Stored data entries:
=== Section Start ===

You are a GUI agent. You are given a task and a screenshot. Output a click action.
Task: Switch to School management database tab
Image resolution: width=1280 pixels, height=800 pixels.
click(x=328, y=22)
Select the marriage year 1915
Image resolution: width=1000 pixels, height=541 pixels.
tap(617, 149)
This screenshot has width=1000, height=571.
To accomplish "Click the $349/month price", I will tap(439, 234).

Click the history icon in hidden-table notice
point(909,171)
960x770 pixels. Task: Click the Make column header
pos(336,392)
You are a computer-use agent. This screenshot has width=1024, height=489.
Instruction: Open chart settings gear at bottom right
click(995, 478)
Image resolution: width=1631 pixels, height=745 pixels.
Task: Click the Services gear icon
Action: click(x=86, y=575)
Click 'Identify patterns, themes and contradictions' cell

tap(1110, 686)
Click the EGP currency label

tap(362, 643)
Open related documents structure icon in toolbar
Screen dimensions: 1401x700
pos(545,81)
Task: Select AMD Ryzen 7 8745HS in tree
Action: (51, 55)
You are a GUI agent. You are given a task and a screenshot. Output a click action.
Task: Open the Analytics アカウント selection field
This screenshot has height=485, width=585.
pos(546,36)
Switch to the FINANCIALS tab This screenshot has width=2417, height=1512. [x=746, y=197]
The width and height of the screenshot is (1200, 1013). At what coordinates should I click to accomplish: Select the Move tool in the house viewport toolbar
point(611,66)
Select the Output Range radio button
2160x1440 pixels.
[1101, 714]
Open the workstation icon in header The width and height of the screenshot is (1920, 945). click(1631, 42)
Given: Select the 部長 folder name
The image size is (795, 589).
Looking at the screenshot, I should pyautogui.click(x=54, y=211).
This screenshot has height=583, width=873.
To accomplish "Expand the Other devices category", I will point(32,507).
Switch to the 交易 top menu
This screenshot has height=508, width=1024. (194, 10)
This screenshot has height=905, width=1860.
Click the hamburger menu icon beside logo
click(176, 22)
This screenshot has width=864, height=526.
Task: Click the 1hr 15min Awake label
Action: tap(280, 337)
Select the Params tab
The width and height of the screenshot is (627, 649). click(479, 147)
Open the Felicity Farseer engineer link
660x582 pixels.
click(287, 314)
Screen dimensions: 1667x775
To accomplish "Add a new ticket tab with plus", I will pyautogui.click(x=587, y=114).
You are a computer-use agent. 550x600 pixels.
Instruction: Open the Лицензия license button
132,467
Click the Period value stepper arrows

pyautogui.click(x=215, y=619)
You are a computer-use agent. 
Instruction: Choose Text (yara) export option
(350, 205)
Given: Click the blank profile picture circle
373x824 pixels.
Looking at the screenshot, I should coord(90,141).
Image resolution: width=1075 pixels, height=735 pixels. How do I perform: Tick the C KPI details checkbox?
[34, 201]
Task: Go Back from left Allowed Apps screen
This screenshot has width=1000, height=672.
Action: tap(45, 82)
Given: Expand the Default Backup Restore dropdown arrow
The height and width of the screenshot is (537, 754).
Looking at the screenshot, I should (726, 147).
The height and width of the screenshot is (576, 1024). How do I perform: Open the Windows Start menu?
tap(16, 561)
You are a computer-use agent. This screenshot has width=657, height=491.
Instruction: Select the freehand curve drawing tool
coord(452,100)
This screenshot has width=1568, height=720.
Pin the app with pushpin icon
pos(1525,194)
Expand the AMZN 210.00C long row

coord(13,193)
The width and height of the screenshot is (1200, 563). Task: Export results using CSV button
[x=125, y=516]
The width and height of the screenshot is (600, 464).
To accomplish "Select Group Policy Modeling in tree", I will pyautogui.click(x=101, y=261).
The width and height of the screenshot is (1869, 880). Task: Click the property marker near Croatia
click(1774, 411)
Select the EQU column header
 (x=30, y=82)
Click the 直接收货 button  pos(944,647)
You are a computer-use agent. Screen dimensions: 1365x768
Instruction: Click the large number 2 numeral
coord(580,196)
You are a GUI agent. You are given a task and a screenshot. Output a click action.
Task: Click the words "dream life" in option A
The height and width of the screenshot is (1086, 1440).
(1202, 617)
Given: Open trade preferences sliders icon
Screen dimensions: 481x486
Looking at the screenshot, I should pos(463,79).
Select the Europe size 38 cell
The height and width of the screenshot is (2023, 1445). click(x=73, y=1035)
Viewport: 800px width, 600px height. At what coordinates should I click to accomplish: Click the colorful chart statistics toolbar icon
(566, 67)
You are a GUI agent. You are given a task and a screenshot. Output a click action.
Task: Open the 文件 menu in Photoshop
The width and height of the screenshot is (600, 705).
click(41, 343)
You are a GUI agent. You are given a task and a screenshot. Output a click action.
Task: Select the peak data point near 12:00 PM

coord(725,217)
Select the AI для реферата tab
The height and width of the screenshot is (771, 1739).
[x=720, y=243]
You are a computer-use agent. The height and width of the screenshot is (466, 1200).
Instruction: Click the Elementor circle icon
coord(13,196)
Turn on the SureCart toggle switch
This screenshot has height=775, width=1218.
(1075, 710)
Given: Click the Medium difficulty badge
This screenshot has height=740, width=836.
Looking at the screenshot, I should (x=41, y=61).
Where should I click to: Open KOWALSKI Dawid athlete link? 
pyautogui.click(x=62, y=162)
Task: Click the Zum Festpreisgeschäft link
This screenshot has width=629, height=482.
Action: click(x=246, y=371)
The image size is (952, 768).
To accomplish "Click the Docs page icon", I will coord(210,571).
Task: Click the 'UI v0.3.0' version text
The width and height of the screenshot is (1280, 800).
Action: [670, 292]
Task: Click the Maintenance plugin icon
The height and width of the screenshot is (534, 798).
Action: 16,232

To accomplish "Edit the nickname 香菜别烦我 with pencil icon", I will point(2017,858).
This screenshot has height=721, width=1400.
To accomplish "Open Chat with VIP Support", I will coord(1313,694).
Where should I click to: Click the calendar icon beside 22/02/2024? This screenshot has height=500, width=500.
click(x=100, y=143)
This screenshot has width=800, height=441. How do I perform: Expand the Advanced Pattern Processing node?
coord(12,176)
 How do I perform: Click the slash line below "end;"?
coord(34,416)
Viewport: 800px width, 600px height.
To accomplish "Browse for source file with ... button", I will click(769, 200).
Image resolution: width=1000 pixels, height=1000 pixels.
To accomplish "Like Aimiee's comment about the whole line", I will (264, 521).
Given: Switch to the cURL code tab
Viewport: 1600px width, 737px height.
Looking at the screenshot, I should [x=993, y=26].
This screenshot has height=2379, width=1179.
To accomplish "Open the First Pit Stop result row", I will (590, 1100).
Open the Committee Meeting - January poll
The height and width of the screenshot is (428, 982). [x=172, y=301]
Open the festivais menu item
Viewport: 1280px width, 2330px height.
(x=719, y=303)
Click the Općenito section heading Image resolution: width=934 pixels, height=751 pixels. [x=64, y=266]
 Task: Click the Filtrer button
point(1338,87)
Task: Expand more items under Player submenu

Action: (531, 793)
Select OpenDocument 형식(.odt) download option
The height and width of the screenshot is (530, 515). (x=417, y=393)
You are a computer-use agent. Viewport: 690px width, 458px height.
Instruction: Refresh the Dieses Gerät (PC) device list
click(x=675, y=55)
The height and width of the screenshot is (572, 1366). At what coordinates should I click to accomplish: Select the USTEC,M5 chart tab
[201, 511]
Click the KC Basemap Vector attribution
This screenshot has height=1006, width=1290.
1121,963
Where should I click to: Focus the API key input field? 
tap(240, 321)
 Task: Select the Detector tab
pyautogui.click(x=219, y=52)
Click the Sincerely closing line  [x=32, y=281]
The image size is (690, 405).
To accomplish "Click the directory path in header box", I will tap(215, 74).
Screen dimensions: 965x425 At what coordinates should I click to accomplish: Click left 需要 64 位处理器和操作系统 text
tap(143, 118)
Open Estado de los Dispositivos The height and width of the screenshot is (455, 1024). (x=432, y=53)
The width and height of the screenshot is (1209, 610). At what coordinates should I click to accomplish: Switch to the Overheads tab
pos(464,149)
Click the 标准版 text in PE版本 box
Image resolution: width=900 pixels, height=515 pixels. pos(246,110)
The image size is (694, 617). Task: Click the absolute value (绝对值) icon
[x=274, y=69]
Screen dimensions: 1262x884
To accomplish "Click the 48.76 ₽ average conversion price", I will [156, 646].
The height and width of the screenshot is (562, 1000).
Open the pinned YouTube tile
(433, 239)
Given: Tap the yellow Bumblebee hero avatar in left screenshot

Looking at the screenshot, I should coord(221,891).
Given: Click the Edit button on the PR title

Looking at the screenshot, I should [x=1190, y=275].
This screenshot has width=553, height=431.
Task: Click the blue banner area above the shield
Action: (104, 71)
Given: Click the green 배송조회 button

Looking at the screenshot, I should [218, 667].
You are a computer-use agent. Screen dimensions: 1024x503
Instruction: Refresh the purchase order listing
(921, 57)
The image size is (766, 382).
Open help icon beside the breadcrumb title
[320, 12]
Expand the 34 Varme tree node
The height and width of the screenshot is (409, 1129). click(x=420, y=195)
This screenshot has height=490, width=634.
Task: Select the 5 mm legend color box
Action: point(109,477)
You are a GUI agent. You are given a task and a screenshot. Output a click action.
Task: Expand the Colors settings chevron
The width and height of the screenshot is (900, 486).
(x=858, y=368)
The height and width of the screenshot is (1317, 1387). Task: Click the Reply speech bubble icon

=== Section End ===

WORK REQUEST
Only lines of the data holding the word "price" go in the answer. Please copy each of them.

OUTPUT FOR THIS TASK
To accomplish "Click the $349/month price", I will tap(439, 234).
To accomplish "Click the 48.76 ₽ average conversion price", I will [156, 646].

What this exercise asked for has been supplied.